Jonathan Raa | Nurphoto | Getty Images

Bitcoin fell on Monday as volatility in the price of the world’s largest cryptocurrency continues following an executive order signed by President Donald Trump to create a strategic bitcoin reserve for the United States.

Bitcoin was trading at $81,712, down over 5% but off earlier lows, at 9:42 a.m. Singapore time, according to Coin Metrics.

The reserve will be funded by coins that have been seized in criminal and civil forfeiture cases and there are no plans for the U.S. government to buy more bitcoin. After the strategic reserve announcement last Thursday, crypto prices declined as investors were disappointed it wasn’t a more aggressive program.

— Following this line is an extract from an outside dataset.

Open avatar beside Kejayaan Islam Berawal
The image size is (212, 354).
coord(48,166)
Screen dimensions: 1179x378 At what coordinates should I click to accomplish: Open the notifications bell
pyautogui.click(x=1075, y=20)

Other cryptocurrency prices also dropped on Monday. Both ether and XRP were down about 7.5% at around 9:43 a.m. Singapore time.

Some investors, however, said the move to establish a reserve was bullish in the long-term.

“I absolutely think the market has this wrong,” Matt Hougan, chief investment officer at Bitwise Asset Management, told CNBC’s “Squawk Box Asia” on Monday. “The market is short-term disappointed” that the government didn’t say it was immediately going to start acquiring 100,000 or 200,000 bitcoin, he added.

Hougan pointed towards comments on X from White House Crypto and AI Czar David Sacks, who said the U.S. would look for “budget-neutral strategies for acquiring additional bitcoin, provided that those strategies have no incremental costs on American taxpayers.”

“I think the right question to ask is: did this executive order make it more likely that in the future, bitcoin will be a geopolitically important currency or asset? Will other governments look to follow the U.S.’s lead and build their own strategic reserve? And to me, the answer to that is emphatically yes,” Hougan said.

“The reason that questions matters is that’s the question that determines if bitcoin is $80,000 a coin or $1 million a coin.”

Hougan called the decline in crypto prices a “short-term setback.”

“I think the market will soon find its footing and realize that actually this is incredibly bullish long term for this asset and for crypto as a whole,” he said.